New research has discovered how obese grizzly bears enter a natural state of diabetes during hibernatio, which is then reversed when they awake, shedding new light on the relationship between obesity and type 2 diabetes.
Researchers in the USA made the surprising discovery while studying insulin activity in tissue samples taken from 16 captive grizzly bears, which tend to gain weight and become obese in the autumn in order to survive months of fasting during hibernation.
Over the course of their year-long research, the scientists found that when the bears were at their fattest, they managed to remain highly sensitive to insulin.

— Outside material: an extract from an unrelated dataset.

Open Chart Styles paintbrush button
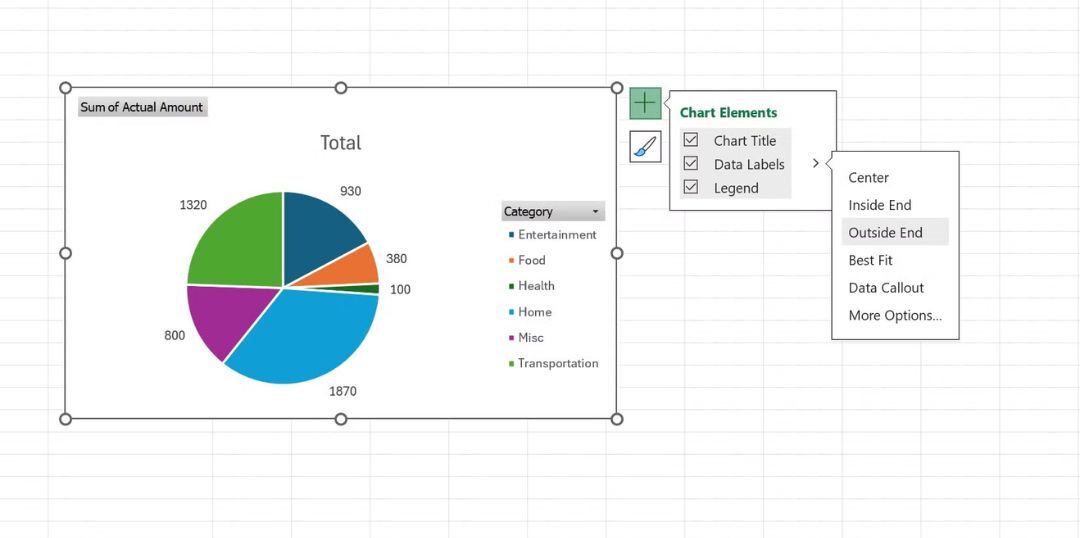The image size is (1080, 538). (645, 147)
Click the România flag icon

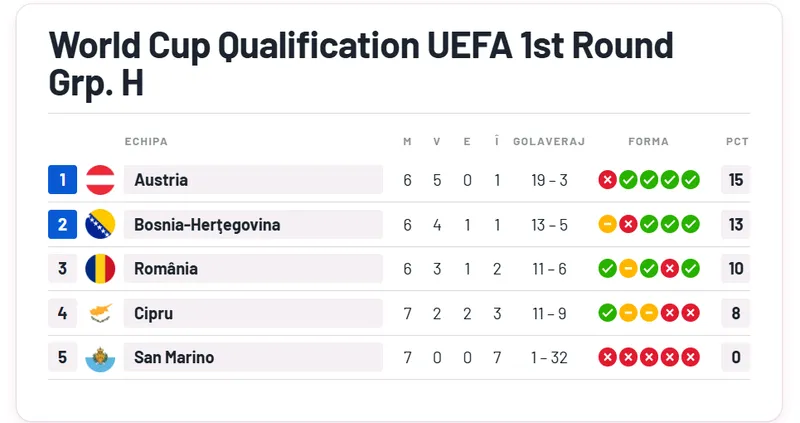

Also unlike humans, levels of blood insulin also remained static despite the bears’ fluctuating body weight.
During hibernatio, insulin sensitivity reduced and the bears entered a state similar to type 2 diabetes, but when they woke up in spring and started to feed, their bodies became more sensitive to the blood sugar regulating hormone, allowing them to recover from this natural diabetic state.
Writing in the journal Cell Metabolism, the research team said the mechanism behind this process is a protein called PTEN in fat cells, which the animals are able to turn off or ramp up to make them more or less sensitive to insulin when needed.
For example, by becoming less sensitive or insulin resistant during hibernatio, bears are able to break down their fat stores in order to survive during hibernation.
Lead investigator Dr Kevin Corbit, from the California-based biotech company Amge, said: “Our results clearly and convincingly add to an emerging paradigm where diabetes and obesity – in contrast to the prevailing notion that the two always go hand-in-hand – may exist naturally on opposite ends of the metabolic spectrum.”
“The cellular mechanisms that could be protecting people from diabetes, and the mechanisms leading to diabetes in other patients, may also be what protects them from becoming obese.”
He added: “Moving forward, this more sophisticated understanding of the relationship between diabetes and obesity should enable researchers not only to develop therapies targeting these mechanisms, but also to identify the appropriate patients to whom these therapies should be targeted.”